Today in this place there stands a Shrine where pilgrims flock. It’s that of ‘Divine Mercy’. One Pope Francis is scheduled to visit at the end of July when he travels to Kraków to preside over ‘World Youth Day’ during this Jubilee Year dedicated to Mercy.

He’ll be doing so in continuity with two of his predecessors to the See of Peter. The last being Benedict XVI, now Pope Emeritus. And the other you’ll have guessed is the Pope from Poland, Saint John Paul II, who first launched ‘World Youth Days’.

So Francis then will be going to a place linked in a special way to the visions of a Polish sister by the name of Faustina Kowalska who lived and prayed there in the first half of the twentieth century. And was later canonised by John Paul II during the Jubilee Year 2000.

But let’s glance at how this devotion came about and at its message. The date was the 22nd of February 1931 with the first of a series of ‘Apparitions’ which Sister Faustina describes in a diary of some 600 pages, a personal witness of divine revelations and mystical experiences.

This diary written in a ‘spidery’ like calligraphy unveils a powerful message of hope in a world in the shadow of the fearful humanity of the time. But also reveals an image of that ‘Apparition’ of the Lord Jesus who appeared to her clothed in a white garment with two rays of light emanating from His breast one red and one white. The red, she writes, symbolic of blood representing the life of souls and the white symbolizing water which makes souls righteous. These are her exact words: “In the evening when I was in my cell, I saw the Lord Jesus clothed in a white garment. One hand was raised in a gesture of blessing, the other was touching the garment at the breast. From beneath the garment, slightly drawn aside at the breast, there were emanating two large rays, one red, the other pale. In silence I kept my gaze fixed on the Lord. My soul was filled with awe, but also with great joy. After a while, Jesus said to me: ‘Paint an image according to the pattern you see, with the signature Jesus, I trust in You. I desire that this image be venerated, first in your Chapel, and then throughout the world.”

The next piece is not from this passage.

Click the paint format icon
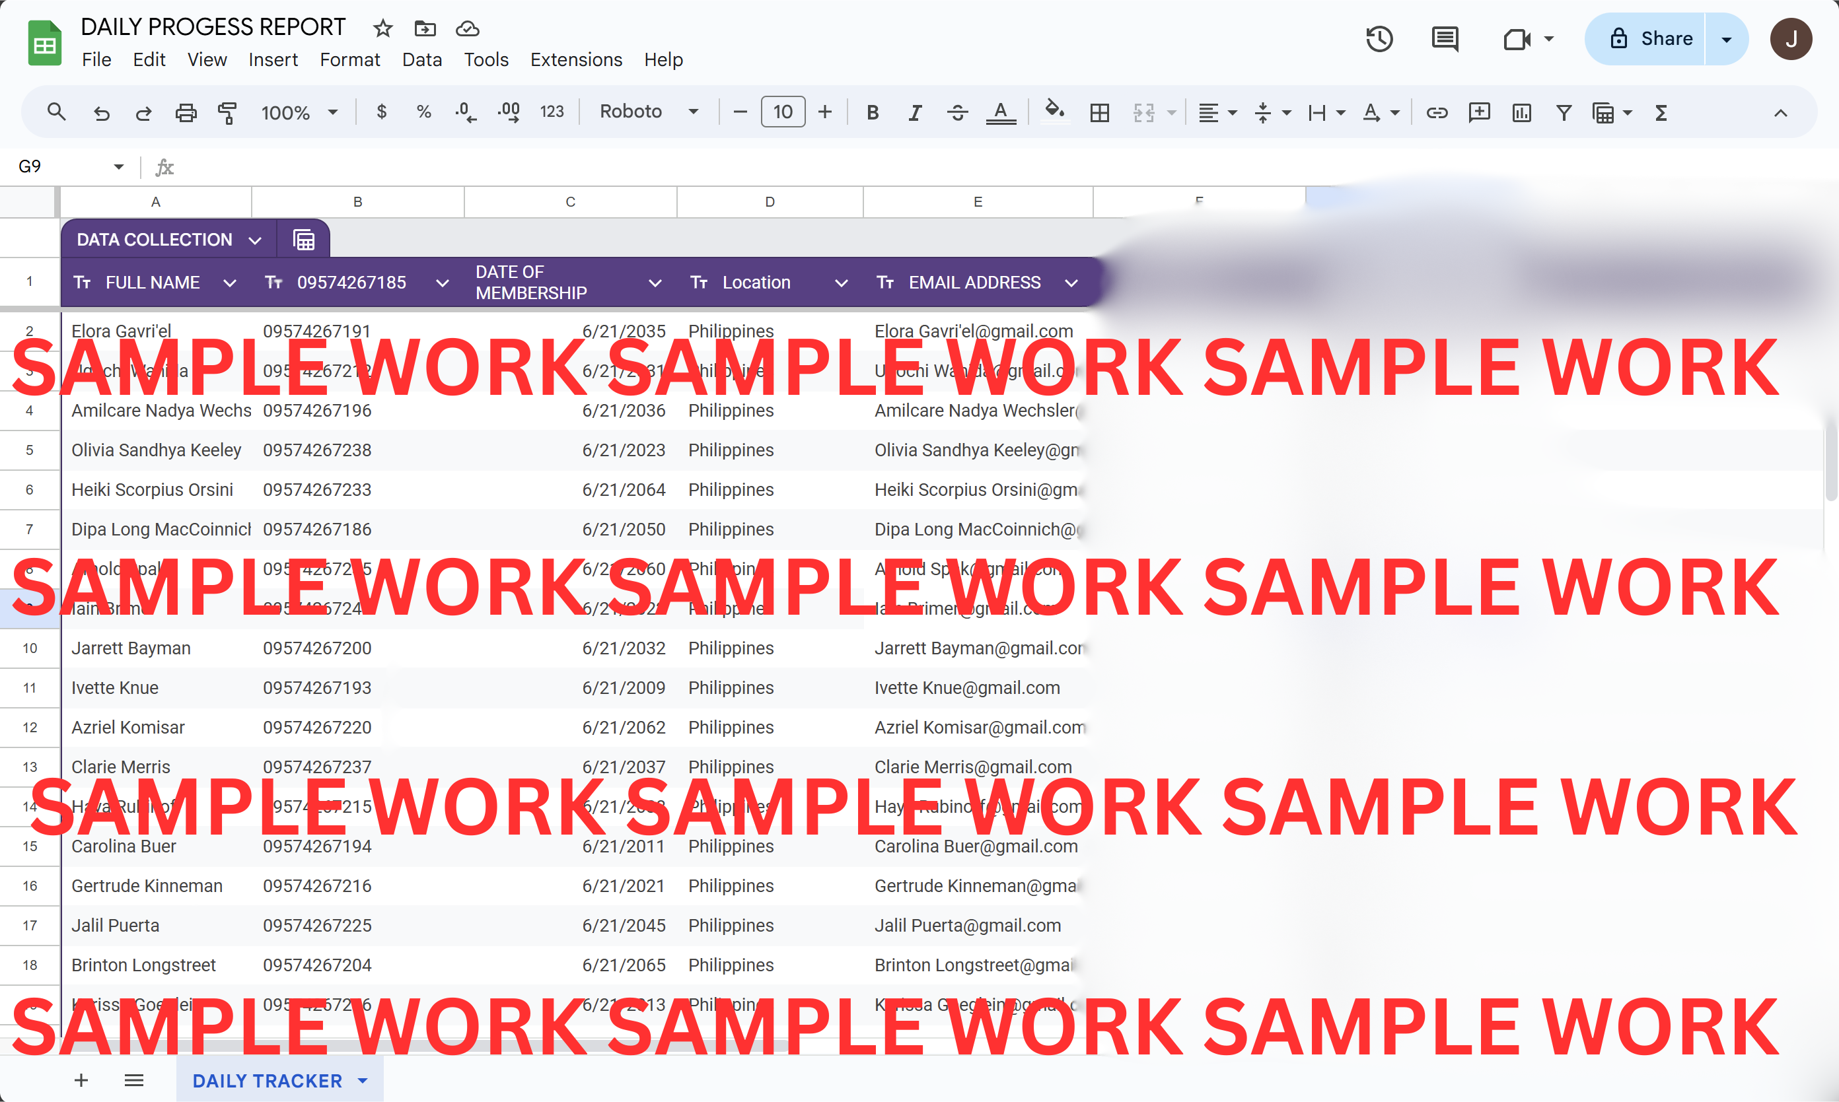The width and height of the screenshot is (1839, 1102). tap(227, 113)
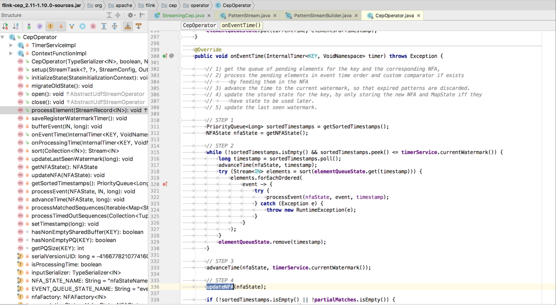556x305 pixels.
Task: Toggle Show Fields filter button
Action: [50, 26]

And at the Łagiewniki Shrine of ‘Divine Mercy’, a copy of this painting of the ‘Merciful Jesus’ stands above the main altar. The original is to be found only yards away in the tiny chapel where Sister Faustina once prayed following her first vision.

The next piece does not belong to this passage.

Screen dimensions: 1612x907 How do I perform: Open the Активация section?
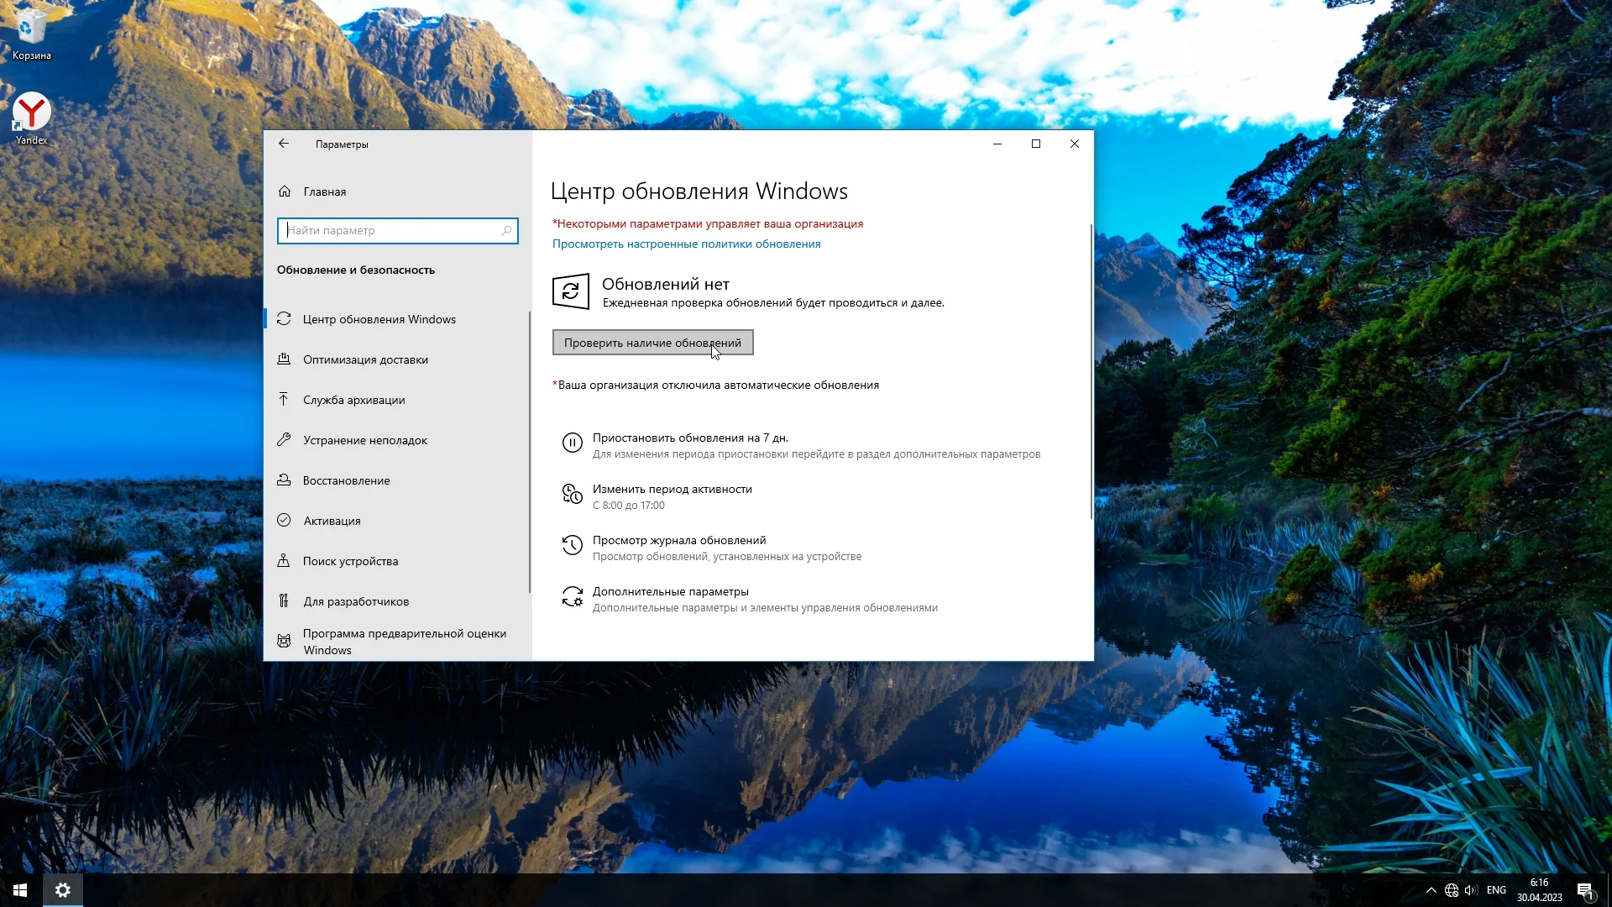click(x=332, y=521)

At the ‘Dedication Mass’ of this large new Basilica on the 7th of August 2002, John Paul II mentioned in a moment of nostalgia how he used to come to this same chapel to pray as a young man whenever he went by on his way to work at the Solvay Chemical Plant nearby. As he rather famously remarked on that occasion: “Who would ever have imagined that the young man in his wooden clogs would one day be back here in his capacity as Roman Pontiff to dedicate a new Basilica dedicated to Divine Mercy”.

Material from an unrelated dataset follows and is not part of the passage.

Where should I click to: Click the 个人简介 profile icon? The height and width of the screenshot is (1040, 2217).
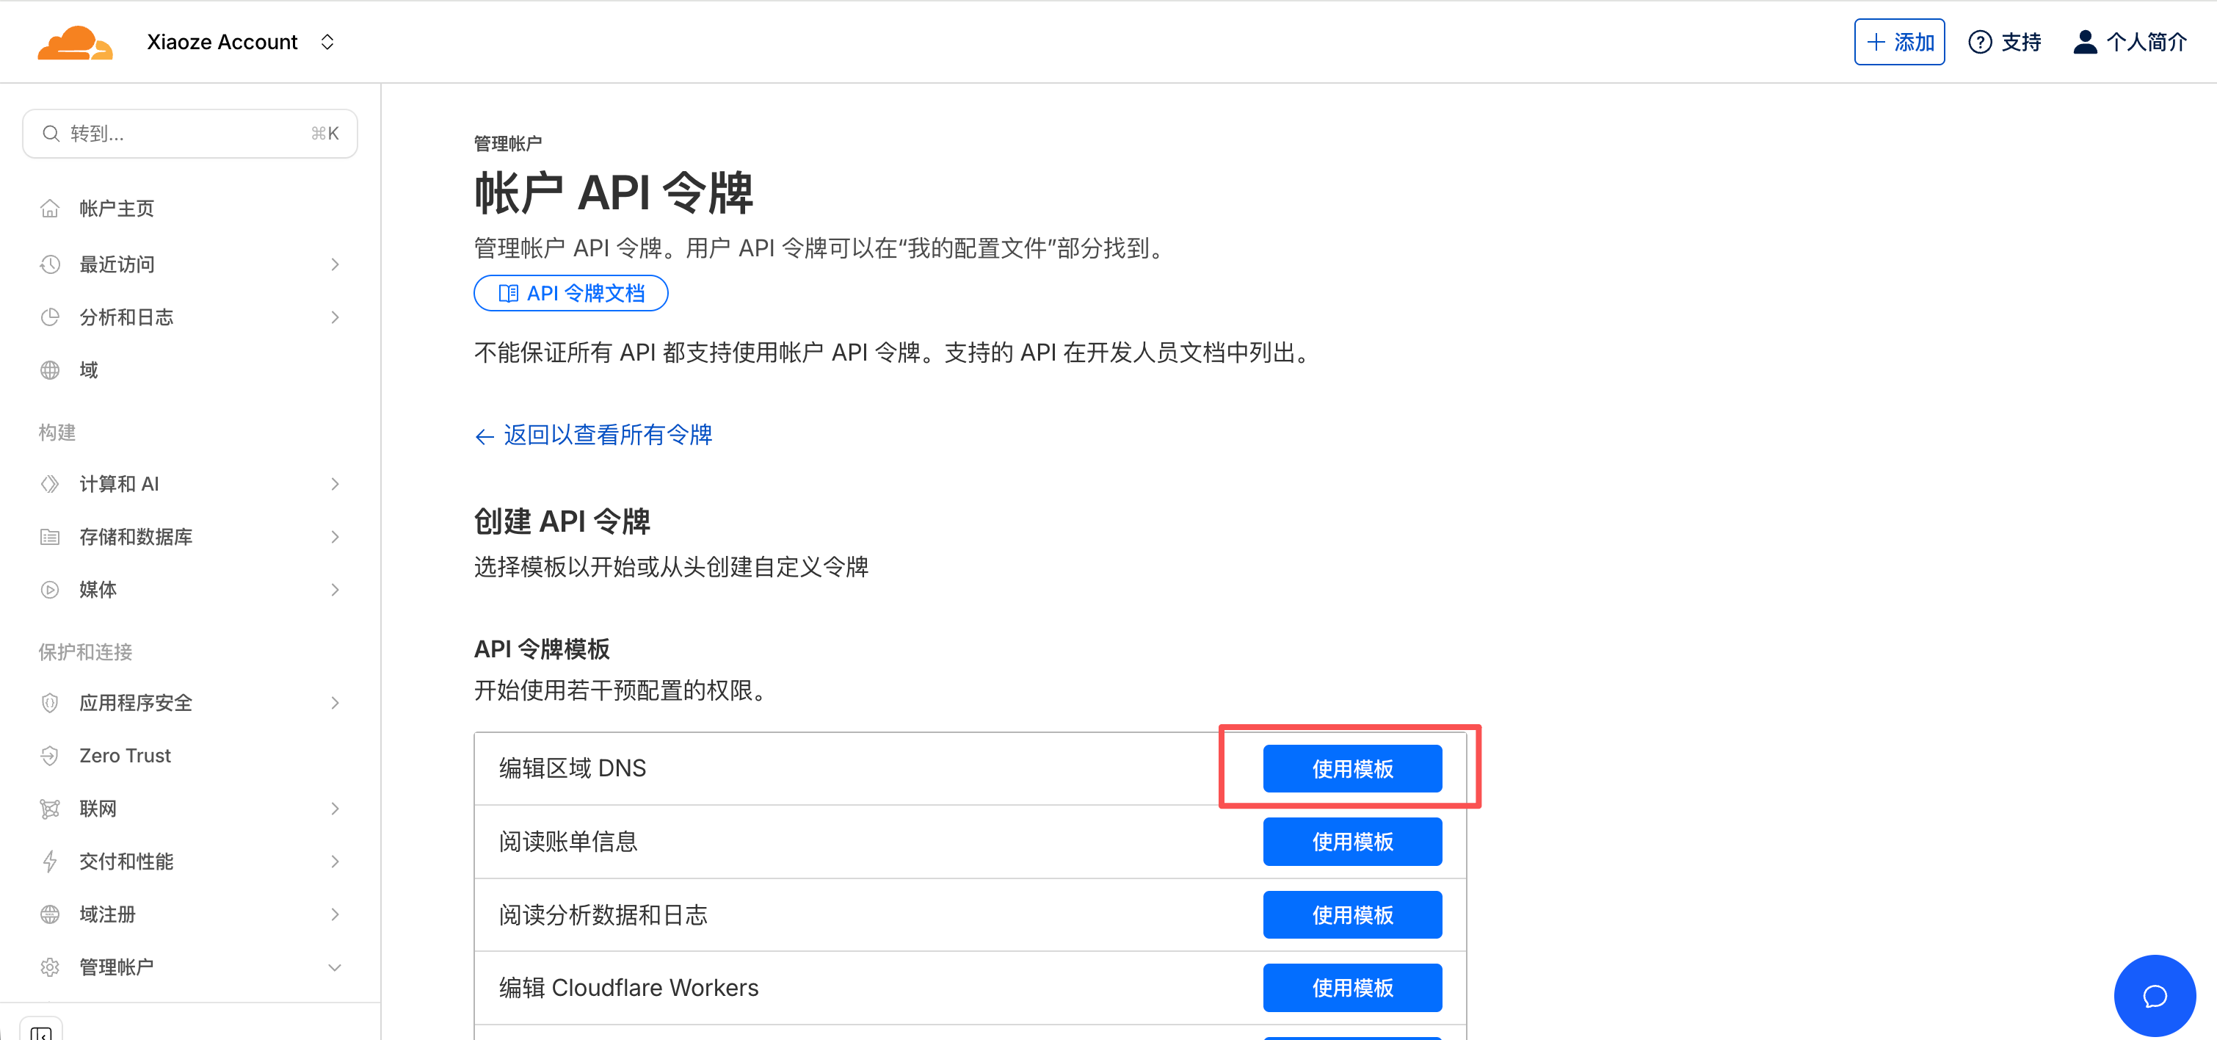(x=2085, y=40)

Earlier still, during the homily he had highlighted the spiritual importance of the message of mercy at a time when mankind was experiencing bewilderment in the face of many manifestations of evil. How greatly the world needs God’s mercy, he insisted: “In every continent, from the depth of human suffering, a cry for mercy seems to rise up. Where hatred and the thirst for revenge dominate, where war brings suffering and death to the innocent, there the grace of mercy is needed in order to settle human minds and hearts and to bring about peace. Wherever respect for life and human dignity are lacking, there is need of God’s merciful love, in whose light we see the inexpressible value of every human being. Mercy is needed in order to ensure that every injustice in the world will come to an end in the splendour of truth”.